What to work on. Your answer should consist only of the lines from the line containing "Where should I click to: Switch" through the last line below, each repeated exactly.

### Material shown ###

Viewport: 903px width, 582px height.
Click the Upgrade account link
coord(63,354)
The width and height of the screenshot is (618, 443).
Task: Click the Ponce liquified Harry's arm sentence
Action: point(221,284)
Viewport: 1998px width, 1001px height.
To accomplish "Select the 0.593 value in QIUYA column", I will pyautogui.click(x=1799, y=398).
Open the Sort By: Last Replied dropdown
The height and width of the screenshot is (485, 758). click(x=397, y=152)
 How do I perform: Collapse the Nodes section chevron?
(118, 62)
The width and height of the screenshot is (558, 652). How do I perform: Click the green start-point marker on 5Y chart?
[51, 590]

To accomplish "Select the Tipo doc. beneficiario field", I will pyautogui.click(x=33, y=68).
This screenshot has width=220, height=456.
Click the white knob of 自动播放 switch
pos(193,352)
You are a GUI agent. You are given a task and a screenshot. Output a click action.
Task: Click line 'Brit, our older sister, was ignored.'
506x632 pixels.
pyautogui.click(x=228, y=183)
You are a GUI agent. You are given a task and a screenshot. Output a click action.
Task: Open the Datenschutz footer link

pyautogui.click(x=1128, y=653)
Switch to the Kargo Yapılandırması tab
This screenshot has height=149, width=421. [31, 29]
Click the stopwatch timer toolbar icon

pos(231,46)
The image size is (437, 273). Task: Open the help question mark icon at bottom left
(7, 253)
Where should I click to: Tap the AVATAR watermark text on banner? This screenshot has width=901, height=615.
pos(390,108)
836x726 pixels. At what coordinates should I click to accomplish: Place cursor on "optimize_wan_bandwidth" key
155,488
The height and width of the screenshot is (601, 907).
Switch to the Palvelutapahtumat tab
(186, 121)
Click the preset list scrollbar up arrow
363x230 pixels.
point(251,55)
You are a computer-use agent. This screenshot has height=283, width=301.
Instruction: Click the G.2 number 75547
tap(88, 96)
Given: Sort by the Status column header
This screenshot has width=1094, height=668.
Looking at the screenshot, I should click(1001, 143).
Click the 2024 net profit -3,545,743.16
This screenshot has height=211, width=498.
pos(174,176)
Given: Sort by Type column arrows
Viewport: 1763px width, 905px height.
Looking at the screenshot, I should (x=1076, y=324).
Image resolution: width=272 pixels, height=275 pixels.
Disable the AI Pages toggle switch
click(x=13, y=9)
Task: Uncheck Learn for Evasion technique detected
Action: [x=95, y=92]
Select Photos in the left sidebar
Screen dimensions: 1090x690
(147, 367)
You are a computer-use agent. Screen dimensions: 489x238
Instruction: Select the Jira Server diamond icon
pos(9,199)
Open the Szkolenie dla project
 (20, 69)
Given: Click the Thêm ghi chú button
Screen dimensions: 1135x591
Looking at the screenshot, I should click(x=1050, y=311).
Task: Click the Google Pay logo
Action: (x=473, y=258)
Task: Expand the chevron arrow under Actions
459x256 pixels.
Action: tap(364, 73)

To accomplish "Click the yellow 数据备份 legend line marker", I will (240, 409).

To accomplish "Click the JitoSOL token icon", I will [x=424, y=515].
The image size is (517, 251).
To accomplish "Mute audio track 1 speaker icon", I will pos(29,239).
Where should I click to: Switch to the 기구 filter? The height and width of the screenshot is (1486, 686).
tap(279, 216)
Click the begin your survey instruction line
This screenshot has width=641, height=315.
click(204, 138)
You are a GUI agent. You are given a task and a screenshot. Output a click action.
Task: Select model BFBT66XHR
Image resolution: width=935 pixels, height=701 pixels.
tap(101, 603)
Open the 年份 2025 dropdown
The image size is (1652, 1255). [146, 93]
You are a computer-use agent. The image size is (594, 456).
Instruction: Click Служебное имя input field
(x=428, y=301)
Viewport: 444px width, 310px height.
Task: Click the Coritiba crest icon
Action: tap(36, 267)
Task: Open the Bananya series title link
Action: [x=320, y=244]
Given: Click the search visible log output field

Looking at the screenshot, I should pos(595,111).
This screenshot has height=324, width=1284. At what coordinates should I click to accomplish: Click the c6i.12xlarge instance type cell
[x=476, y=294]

###

The completed task.
Where should I click to: Switch to the 기구 filter? The height and width of the screenshot is (1486, 686).
tap(279, 216)
Click the begin your survey instruction line
This screenshot has width=641, height=315.
click(204, 138)
You are a GUI agent. You are given a task and a screenshot. Output a click action.
Task: Select model BFBT66XHR
Image resolution: width=935 pixels, height=701 pixels.
tap(101, 603)
Open the 年份 2025 dropdown
The image size is (1652, 1255). [146, 93]
You are a computer-use agent. The image size is (594, 456).
Instruction: Click Служебное имя input field
(x=428, y=301)
Viewport: 444px width, 310px height.
Task: Click the Coritiba crest icon
Action: tap(36, 267)
Task: Open the Bananya series title link
Action: [x=320, y=244]
Given: Click the search visible log output field

Looking at the screenshot, I should pos(595,111).
This screenshot has height=324, width=1284. At what coordinates should I click to accomplish: Click the c6i.12xlarge instance type cell
[x=476, y=294]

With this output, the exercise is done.